**WORK REQUIRED**
Wherever the string "search" shows up in the records below, return that line.
-------- RECORDS
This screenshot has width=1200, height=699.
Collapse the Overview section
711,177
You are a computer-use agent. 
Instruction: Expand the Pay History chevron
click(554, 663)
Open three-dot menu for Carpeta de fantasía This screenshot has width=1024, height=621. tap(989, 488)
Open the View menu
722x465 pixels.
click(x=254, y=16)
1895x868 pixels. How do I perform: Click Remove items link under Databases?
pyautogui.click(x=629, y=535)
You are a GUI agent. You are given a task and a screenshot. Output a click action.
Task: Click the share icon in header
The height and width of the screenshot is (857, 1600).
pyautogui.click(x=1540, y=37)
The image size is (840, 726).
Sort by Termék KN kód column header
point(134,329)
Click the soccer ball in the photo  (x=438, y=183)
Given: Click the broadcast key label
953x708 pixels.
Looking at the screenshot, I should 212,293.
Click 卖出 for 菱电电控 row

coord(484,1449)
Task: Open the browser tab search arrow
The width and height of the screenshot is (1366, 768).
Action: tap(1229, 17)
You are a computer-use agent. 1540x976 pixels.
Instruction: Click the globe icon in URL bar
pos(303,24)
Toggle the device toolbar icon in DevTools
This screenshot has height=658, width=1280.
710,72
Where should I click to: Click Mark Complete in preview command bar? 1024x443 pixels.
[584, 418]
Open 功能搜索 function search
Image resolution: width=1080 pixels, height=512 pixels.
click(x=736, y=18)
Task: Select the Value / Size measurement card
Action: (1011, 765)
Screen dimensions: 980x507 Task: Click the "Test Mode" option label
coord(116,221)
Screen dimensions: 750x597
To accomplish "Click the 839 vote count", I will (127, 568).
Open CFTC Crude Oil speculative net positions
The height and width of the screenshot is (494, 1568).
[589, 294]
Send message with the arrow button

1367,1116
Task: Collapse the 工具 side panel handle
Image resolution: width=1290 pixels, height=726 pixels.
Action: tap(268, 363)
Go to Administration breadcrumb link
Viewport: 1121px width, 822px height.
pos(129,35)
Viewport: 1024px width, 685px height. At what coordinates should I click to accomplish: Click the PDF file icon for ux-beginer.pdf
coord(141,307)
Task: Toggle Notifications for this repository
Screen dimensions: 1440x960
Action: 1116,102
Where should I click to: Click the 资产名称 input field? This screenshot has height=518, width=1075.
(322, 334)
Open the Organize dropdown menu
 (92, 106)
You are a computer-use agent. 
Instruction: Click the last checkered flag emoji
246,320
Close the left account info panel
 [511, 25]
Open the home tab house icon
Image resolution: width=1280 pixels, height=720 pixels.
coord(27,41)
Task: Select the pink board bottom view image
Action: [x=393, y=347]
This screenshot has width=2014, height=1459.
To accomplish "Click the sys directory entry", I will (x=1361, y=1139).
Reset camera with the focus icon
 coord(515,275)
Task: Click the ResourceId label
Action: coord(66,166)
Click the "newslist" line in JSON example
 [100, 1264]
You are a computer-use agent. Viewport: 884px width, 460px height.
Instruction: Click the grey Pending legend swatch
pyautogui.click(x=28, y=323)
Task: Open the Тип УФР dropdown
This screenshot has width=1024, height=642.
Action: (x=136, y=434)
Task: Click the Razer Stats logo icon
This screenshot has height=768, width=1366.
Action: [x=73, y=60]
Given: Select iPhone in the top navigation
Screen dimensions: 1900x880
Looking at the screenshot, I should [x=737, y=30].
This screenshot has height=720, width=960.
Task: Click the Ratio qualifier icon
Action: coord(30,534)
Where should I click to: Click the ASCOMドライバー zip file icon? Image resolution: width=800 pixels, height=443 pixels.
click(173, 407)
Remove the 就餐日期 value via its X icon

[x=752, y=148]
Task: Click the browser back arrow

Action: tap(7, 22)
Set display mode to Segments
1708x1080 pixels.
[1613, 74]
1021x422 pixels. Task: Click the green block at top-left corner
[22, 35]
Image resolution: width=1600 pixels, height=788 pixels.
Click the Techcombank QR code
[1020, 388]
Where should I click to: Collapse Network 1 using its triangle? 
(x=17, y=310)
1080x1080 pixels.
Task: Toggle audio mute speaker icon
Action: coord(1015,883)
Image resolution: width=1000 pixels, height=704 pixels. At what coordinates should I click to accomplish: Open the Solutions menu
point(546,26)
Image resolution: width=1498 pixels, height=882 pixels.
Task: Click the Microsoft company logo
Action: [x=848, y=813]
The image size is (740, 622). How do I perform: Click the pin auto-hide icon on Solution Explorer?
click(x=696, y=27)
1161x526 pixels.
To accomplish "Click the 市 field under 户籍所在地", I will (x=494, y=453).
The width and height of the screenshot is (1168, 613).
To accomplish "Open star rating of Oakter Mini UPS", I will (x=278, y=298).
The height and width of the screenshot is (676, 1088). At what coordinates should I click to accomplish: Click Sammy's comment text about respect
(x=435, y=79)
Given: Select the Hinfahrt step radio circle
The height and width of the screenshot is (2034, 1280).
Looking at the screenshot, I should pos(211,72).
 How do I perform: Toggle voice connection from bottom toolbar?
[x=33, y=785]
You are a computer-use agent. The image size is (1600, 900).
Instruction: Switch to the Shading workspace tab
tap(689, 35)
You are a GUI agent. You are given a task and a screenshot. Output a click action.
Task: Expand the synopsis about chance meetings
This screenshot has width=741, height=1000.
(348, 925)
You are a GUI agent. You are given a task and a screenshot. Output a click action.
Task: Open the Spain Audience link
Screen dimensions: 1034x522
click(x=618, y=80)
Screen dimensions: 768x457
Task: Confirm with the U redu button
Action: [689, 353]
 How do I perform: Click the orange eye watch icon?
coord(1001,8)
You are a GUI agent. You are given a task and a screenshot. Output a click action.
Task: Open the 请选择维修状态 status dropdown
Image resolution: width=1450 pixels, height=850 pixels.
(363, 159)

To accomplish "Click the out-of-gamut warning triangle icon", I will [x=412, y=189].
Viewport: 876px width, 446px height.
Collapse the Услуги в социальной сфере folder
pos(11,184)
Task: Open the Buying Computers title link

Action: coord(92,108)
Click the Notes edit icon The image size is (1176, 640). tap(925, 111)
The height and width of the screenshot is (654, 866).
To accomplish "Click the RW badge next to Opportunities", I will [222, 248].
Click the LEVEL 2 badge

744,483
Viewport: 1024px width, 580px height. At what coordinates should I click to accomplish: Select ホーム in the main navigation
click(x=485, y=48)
----------------
**TASK RESPONSE**
Task: Open the browser tab search arrow
Open 功能搜索 function search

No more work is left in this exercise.